Sin embargo, el mero conocimiento de sistemas constructivos y distintos materiales, el respeto por las normativas, y ajustarse a plazos y presupuestos, no encierra todo el haber del Arquitecto, ya que estas tareas, en sí mismas, podrían ser realizadas por otros Técnicos.
La esencia del arquitecto es, además de cumplir con todo lo anterior, que su obra busque el trascender la simple ejecución para conseguir un objetivo más elevado, un "dar sentido" a la obra, de modo que ésta otorgue al habitar dimensiones o facetas del lugar, de la finalidad y de la belleza que existían, pero que no se vislumbraron al momento de su encargo. Este "dar sentido" es en general más evidente, o más fácil de apreciar, en las obras arquitectónicas reconocidas, como el Partenón, Notre Dame, Ronchamp o el Taj Mahal.

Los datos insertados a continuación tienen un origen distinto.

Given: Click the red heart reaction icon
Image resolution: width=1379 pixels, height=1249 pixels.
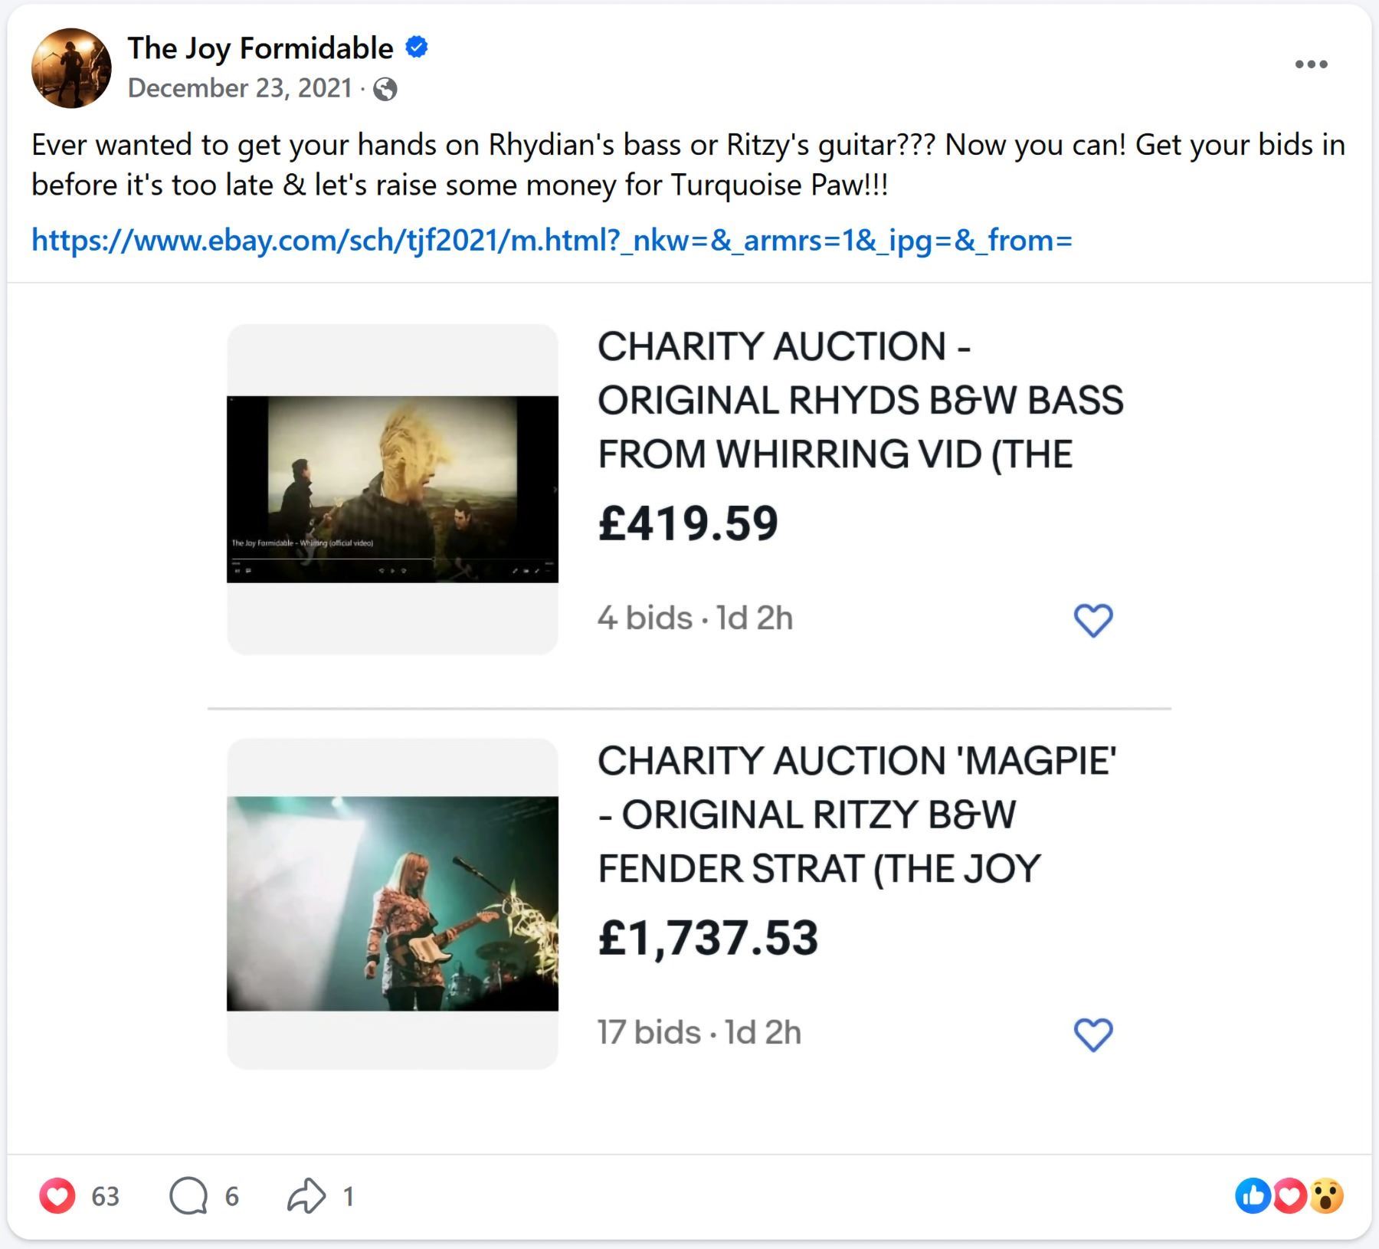Looking at the screenshot, I should tap(57, 1195).
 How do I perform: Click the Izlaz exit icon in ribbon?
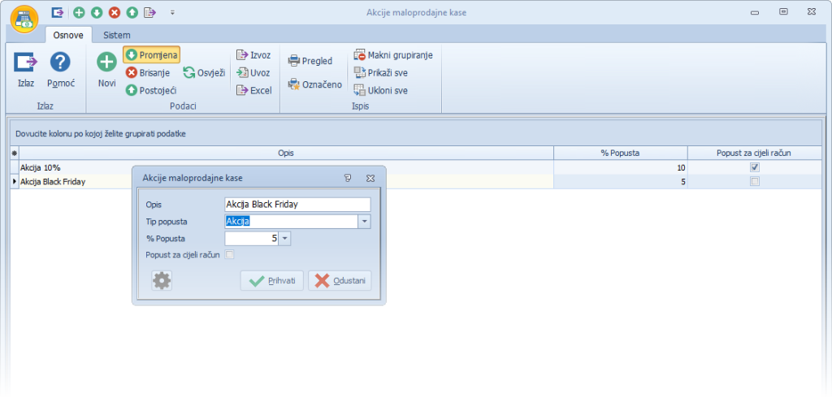[26, 63]
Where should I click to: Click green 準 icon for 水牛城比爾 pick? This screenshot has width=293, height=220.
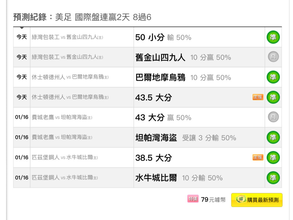273,178
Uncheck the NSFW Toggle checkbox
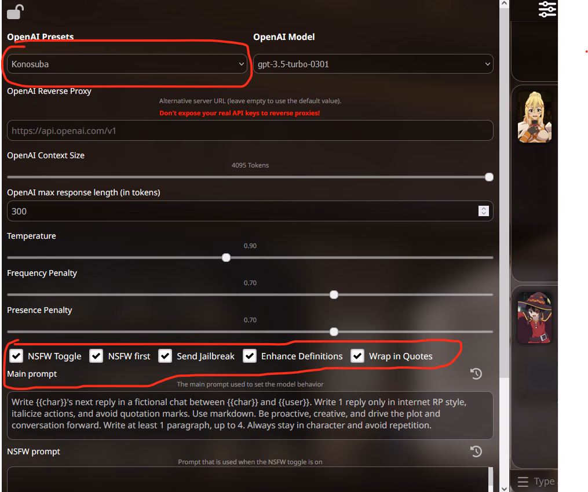 click(16, 356)
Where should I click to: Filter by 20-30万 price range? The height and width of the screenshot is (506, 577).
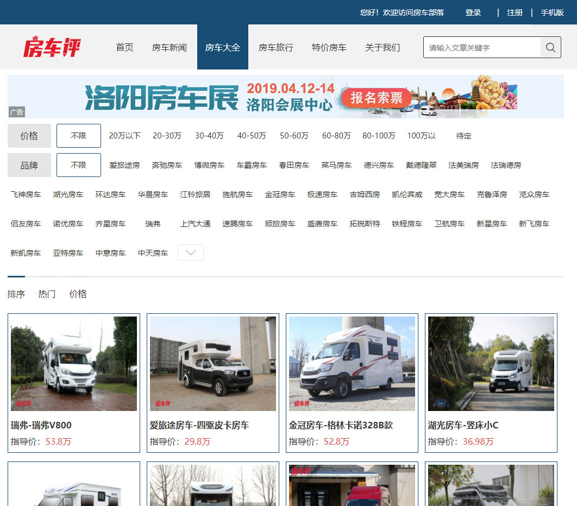coord(167,136)
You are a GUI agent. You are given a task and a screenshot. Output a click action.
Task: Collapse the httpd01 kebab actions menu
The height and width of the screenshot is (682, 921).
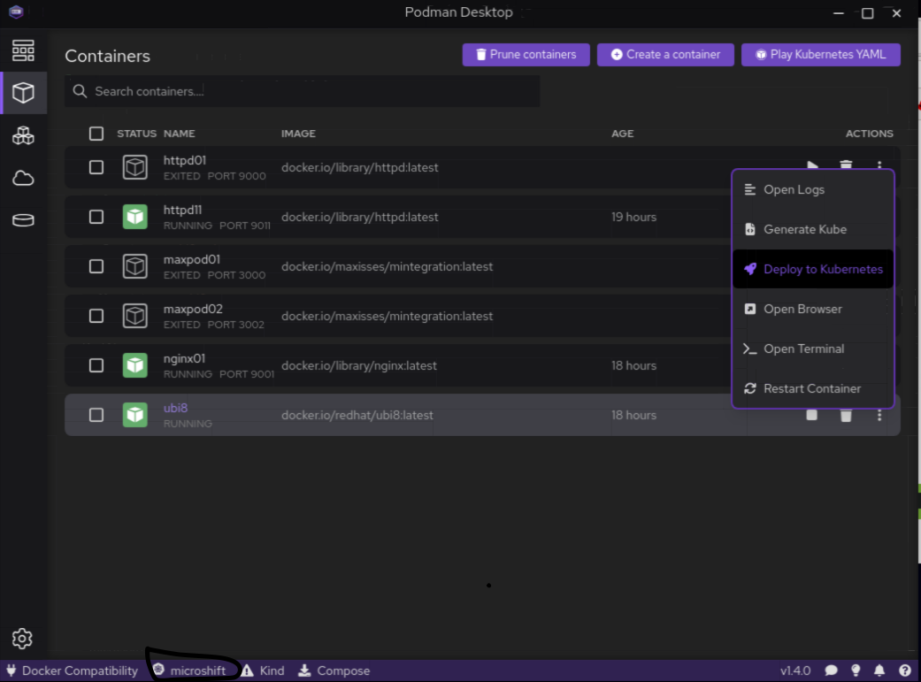tap(879, 165)
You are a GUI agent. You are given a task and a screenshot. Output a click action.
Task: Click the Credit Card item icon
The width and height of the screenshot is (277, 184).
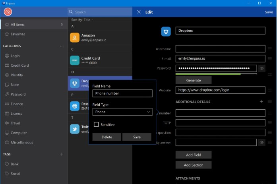pos(74,60)
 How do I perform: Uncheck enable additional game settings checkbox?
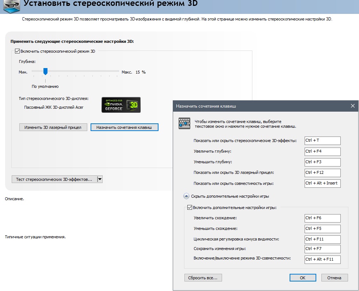190,208
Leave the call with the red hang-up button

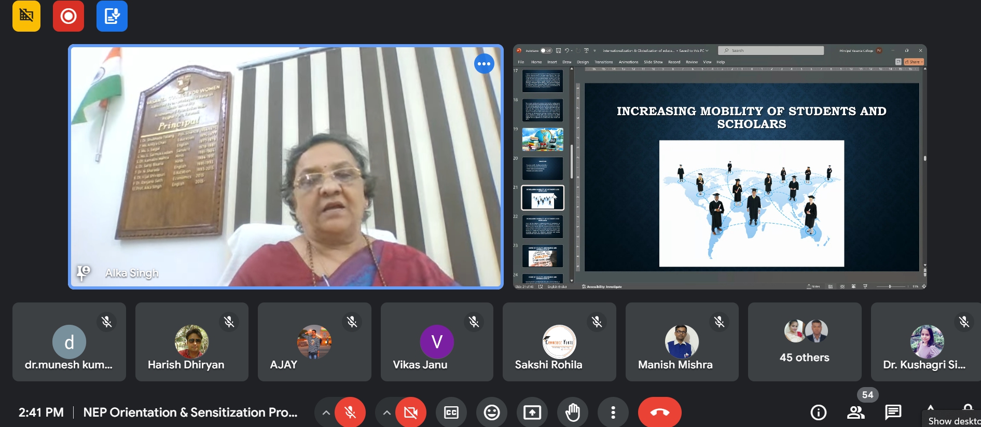point(659,412)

Esto hace que la profesión de Arquitecto sea una de las más complejas de ejercer, ya que requiere una firme vocación artística y un sano juicio práctico, y ambos deben ser ejercidos a la vez y en todo momento. Dada la relevancia de las decisiones que ha de tomar un arquitecto, y a las implicaciones económicas, técnicas y de seguridad que conllevan, en la mayoría de los países la profesión está regulada legalmente. Para acceder a ella es necesario superar unos estudios especializados y, según los casos, también una formación práctica. Los requisitos, así como el campo de aplicación, varían de un país a otro.